### Requirements
a. According to the logging tool text, which company commercially offers the Electromagnetic Defectoscope?
b. Rewrite the listing lines starting with the line that contains "Where should I click to: Click" and going on through the line that contains "pyautogui.click(x=641, y=311)", putting "Reports" in place of "Projects" and leaving everything else unchanged.
[BEGIN Text shown]
In certain exemplary embodiments, logging assembly 10 is carried on a string (wireline 12, for example) which extends down through a body of water from a surface vessel (not shown), via a riser 14 connected to BOP 16. However, in other embodiments, logging assembly 10 may be carried on, for example, jointed pipe or coil tubing. BOP 16 includes a plurality of BOP rams 20, as understood in art, and is positioned atop wellbore 20. A wear bushing 24 is disposed at the top of wellbore 22. Logging assembly 10 includes a logging tool 18 utilized to detect and log one or more petrophysical characteristics of a borehole and surrounding geological formation, as will be understood by those ordinarily skilled in the art having the benefit of this disclosure. An exemplary logging tool may include, for example, the CAST-V™ Circumferential Acoustic Scanning Tool commercially offered by the Assignee of the present invention, Halliburton Energy Services, Inc. of Houston, Tex. Other examples may include the Electromagnetic Defectoscope™ commercially offered by GOWell Petroleum Equipment Co., Ltd. or other corrosion evaluation tools. Persons ordinarily skilled in the art having the benefit of this disclosure will realize there are a variety of logging tools which may be utilized within the present invention. Moreover, in certain exemplary embodiments, logging assembly 10 may be adapted to perform logging operations in both open and cased hole environments.

As described herein, logging tool 18 includes one or more sensors (not shown) that detect the position of one or more BOP rams 20 and wear bushing 24. Logging assembly 10 then logs the detected positions of the BOP rams 20 and wear bushing 24. Thereafter, as will be described below, the logged positions of BOP rams 20 and wear bushing 24 are used to determine the distance between them, thereby also determining the correct placement of the SSTT in relation to its hanger. Accordingly, through use of the present invention, the need to perform a dummy run is eliminated because correct placement of the SSTT can be determined during standard logging operations.

In certain exemplary embodiments, logging tool 18 may also be configured to detect petrophysical characteristics of wellbore 22, or other logging devices (not shown) along logging assembly 10 may be utilized for this purpose. Nevertheless, a CPU 26, along with necessary processing/storage/communication circuitry, forms part of logging tool 18 and is coupled to the logging sensors in order to process measurement data and/or petrophysical data, and communicate that data back uphole and/or to other assembly components via transmitter 28. In certain embodiments, CPU 26 calculates the distance between wear bushing 24 and one or more BOP rams 20 and stores the data in on-board storage. However, in other embodiments, the logged positions of wear bushing 24 and BOP rams 20 may be transmitted to a remote location (the surface, for example) and the calculations performed there. Moreover, in yet another alternative embodiment, CPU 26 may be located remotely from logging tool 18 and performs the processing accordingly. These and other variations within the present invention will be readily apparent to those ordinarily skilled in the art having the benefit of this disclosure.
[END Text shown]
[BEGIN Records supplied]
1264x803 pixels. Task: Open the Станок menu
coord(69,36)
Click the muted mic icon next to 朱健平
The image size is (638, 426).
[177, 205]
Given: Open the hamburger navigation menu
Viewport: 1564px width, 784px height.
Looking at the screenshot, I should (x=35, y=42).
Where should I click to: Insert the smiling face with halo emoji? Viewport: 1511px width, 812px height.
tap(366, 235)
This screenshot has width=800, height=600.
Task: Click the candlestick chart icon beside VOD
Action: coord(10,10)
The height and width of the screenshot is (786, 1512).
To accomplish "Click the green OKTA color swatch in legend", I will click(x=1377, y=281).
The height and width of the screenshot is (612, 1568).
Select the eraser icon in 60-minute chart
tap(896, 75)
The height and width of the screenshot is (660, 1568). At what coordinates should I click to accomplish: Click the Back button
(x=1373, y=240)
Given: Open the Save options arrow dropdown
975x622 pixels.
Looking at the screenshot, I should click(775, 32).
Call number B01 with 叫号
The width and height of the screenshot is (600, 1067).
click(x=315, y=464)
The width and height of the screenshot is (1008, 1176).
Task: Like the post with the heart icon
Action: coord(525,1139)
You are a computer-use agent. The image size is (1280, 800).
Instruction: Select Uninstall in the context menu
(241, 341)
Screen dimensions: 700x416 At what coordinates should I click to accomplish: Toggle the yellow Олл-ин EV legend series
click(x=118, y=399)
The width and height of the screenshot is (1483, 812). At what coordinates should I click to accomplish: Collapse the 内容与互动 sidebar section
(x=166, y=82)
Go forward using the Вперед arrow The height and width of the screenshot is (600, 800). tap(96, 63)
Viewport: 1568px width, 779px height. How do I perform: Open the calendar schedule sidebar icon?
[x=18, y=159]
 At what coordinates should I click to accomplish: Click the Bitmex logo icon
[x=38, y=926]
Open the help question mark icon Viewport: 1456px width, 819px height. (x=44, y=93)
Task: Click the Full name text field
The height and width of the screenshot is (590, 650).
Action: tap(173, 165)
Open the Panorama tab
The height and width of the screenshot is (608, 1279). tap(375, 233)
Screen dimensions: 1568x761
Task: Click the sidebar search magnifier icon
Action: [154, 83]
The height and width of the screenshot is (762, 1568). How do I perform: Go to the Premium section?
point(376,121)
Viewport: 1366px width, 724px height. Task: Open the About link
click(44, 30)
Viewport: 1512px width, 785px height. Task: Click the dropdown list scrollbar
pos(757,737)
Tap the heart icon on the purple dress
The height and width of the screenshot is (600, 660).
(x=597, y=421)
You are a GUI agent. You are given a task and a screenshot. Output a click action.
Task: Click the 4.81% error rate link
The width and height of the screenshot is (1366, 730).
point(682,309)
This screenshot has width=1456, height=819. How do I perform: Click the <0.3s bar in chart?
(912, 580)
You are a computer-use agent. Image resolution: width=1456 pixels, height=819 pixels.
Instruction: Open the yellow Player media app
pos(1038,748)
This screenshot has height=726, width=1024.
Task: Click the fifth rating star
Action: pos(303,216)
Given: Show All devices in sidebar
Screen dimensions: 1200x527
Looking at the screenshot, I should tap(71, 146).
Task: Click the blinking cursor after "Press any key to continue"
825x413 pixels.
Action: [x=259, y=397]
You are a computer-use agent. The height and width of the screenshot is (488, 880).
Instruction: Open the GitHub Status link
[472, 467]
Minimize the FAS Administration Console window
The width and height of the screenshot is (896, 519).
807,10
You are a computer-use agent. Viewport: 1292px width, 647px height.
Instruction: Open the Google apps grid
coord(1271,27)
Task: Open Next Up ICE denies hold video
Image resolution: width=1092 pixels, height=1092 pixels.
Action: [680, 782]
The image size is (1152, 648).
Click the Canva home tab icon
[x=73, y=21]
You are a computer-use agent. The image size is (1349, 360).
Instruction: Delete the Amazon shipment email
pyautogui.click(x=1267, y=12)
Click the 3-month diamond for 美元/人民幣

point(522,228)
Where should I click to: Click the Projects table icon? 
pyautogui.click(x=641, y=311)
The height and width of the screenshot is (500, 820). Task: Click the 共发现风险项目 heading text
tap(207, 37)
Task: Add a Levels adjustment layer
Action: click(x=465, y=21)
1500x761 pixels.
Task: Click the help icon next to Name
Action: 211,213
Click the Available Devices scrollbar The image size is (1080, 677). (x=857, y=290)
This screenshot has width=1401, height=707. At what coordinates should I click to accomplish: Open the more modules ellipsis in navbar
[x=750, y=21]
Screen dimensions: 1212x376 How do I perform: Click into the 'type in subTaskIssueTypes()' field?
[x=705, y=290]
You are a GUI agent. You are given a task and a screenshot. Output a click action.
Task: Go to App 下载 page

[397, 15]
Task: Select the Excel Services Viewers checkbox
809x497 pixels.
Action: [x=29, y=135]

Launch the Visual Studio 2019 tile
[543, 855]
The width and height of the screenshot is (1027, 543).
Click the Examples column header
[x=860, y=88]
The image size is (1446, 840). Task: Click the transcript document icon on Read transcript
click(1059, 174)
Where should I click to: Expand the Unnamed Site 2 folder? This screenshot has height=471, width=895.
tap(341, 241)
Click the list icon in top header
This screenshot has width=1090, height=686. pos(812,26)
[END Records supplied]
### Exercise results
a. GOWell Petroleum Equipment Co., Ltd.

b.
Where should I click to: Click the Reports table icon? 
pyautogui.click(x=641, y=311)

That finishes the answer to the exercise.